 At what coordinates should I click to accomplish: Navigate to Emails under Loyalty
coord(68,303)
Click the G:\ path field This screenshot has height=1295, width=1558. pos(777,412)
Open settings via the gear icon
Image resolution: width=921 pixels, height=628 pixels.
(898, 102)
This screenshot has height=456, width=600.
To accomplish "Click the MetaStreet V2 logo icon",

* [PROMPT]:
Copy out every line of the records above word for word.

* [ANSWER]:
 At what coordinates should I click to accomplish: Navigate to Emails under Loyalty
coord(68,303)
Click the G:\ path field This screenshot has height=1295, width=1558. pos(777,412)
Open settings via the gear icon
Image resolution: width=921 pixels, height=628 pixels.
(898, 102)
This screenshot has height=456, width=600.
To accomplish "Click the MetaStreet V2 logo icon",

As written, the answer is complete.